*PASSAGE GIVEN*:
On the web: For more Colby Cosh, visit his blog at macleans.ca/colbycosh


 

Why Mike Duffy and the Senate are the least of our concerns

  1. This article is a figment of the writers imagination or a dream in technicolour. Strange but amusing.

    • Try reading it again while pretending you’re somebody who understands witty writing.

      • He first needs to provide witty writing! All we see in this magazine is shitty writing!

      • I understand what I consider witty writing, but then I’m not ignorant and I certainly do NOT insult people for their sense of humor. Took your nasty pills, did you ?

      • Oh, how journalists get offended so easily! That ego! Wells, everybody is entitled to their opinion, including you, but no need for insults.

    • nothing puzzling about it ( and you just proved it by showing up to post )

  2. I totally agree with you, and I am looking forward to the trial of Michael Sona which will continue tomorrow. Maybe there is more proof in that pudding than we now know. I hope news organizations are using their resources to report in detail the proceedings of this important case.

*JOB*: Reproduce word for word the part of the comment thread from "2. I totally" to "this important case.". The listing has no connection to the comment thread.

*GIVEN MATERIAL*:
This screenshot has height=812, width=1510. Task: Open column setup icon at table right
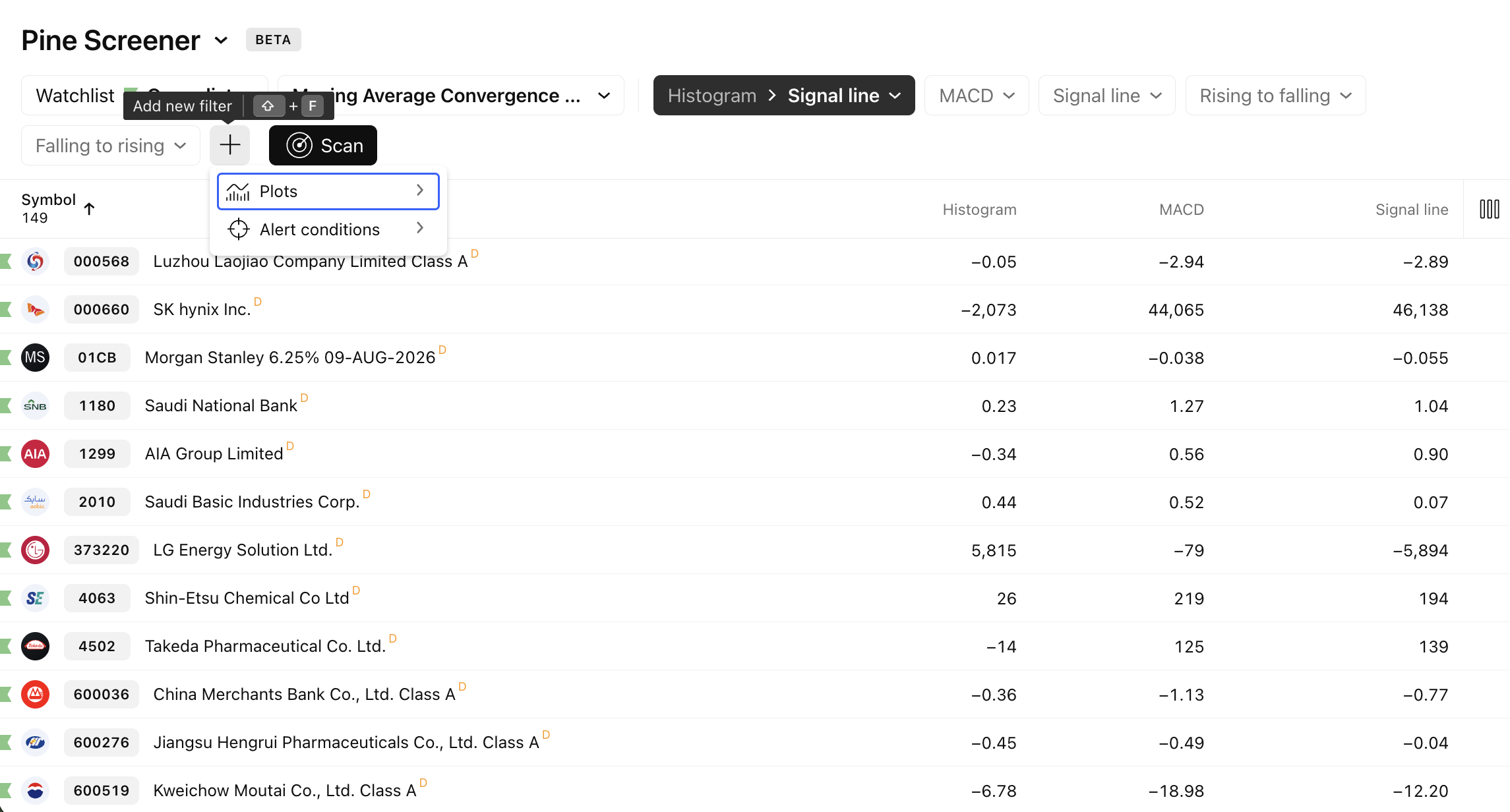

*TASK RESPONSE*:
2. I totally agree with you, and I am looking forward to the trial of Michael Sona which will continue tomorrow. Maybe there is more proof in that pudding than we now know. I hope news organizations are using their resources to report in detail the proceedings of this important case.